Ma tu zwłaszcza największe znaczenie hamburski „Chilehaus”, projektu Fritz’a Höger’a. Ten powstały w latach 1922-1924 dziesięciopiętrowy gmach, jest dziś uznawany za przykład światowego dziedzictwa przez UNESCO. Znalazł się na niej w tym roku, pod numerem 40. budowli w Niemczech. Nidzicki obiekt jest oczywiście mniejszy, ale nie mniejsza jest dbałość o formę i detal jak w będącym dla niego hamburskim pierwowzorem.

Front wyznacza linia okien, pomiędzy symetrycznie rozłożonymi lizenami. Biegnącymi od skrajnych boków do środka po pięć. Od centralnie umieszczonego wejścia do gmachu oddzielają zespoły po dwie z każdej strony, bardziej zbliżone do pilastrów z precyzyjnie skręcającymi cegłówkami. Tworząc z portalem wejściowym, typowy dla tego stylu ekspresjonistycznie gotycyzujący ornament. Pozbawione są fryzu, zamiast którego zwieńczeniem był czterospadowy dach. Wyniosły, w pełni nawiązujący do gotyckich budowli, dla budownictwa XX w. już nie miał technicznego znaczenia. Spalił się w końcu lat 60-tych i niestety nie został odbudowany, zaś jego miejsce zajęła ordynarna nadbudówka.

Jednakże, prosta klinkierowa fasada, precyzja detalu, ornamentyka nawiązująca do gotyku niemieckiego pozwalają przyjąć, że kto wie, może i sam Höger był osobiście, a już na pewno jego pracownia autorem projektu budynku. Tym bardziej, że sam prof. Ebhard był już wówczas znaną postacią w Niemczech, więc trudno przypuszczać, by kończący niejako odbudowę z pierwszo-wojennych zniszczeń, reprezentacyjny budynek miejski, powierzono komuś nieznanemu czy niedysponującemu odpowiednimi referencjami. Co w przypadku architektów oznacza zrealizowane projekty budowlane. Zaś dla współczesnej Nidzicy budynek, który także powinien być obecny w jej historii.
Michał Piotr Moszczyński

Pochwal się tym, co robisz. Pochwal innych. Napisz, co Cię denerwuje. Po prostu stwórz swoją stronę na naszym serwisie. To bardzo proste. Swoją stronę założysz klikając " Tutaj ". Szczegółowe informacje o tym czym jest profil i jak go stworzyć: Podziel się informacją:

">kliknij
Problem z założeniem profilu? Potrzebujesz porady, jak napisać tekst? Napisz do mnie. Pomogę: Igor Hrywna



Komentarze (3) pokaż wszystkie komentarze w serwisie

Komentarze dostępne tylko dla zalogowanych użytkowników. Zaloguj się.

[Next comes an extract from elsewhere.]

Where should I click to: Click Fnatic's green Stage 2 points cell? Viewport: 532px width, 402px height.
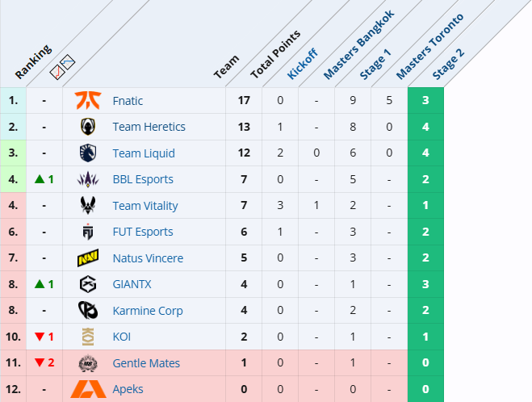click(425, 100)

Zacznij od: najciekawszych najstarszych najnowszych

Zaloguj się lub wejdź przez FB

  1. ziomek #1786819 | 88.199.*.* 1 sie 2015 08:02

    Bogate, są wspomnienia tego obiektu, lecz mało zachowało się fotografii, i faktów, aby pokazać młodym pokoleniom, co się mieściło, w tej budowli ... Pamiętam, poczekalnię PKP, oraz bufet z piwem, a następnie , sklep spożywczy w miejscu , obecnej stołówki MOPS. Na piętrze mieścił się hotel. Z początku lat 70-tych , pożar zniszczył, cały dach tego zabytkowego budynku. Przebudowano, całe poddasze , dobudowując kolejne piętro, gdzie zrobiono internat, dla uczni ,nidzickich szkół zawodowych, psując architekturę budowli. Gdzie był wówczas konserwator zabytków ? Czy zachowały się jakieś fotografie ?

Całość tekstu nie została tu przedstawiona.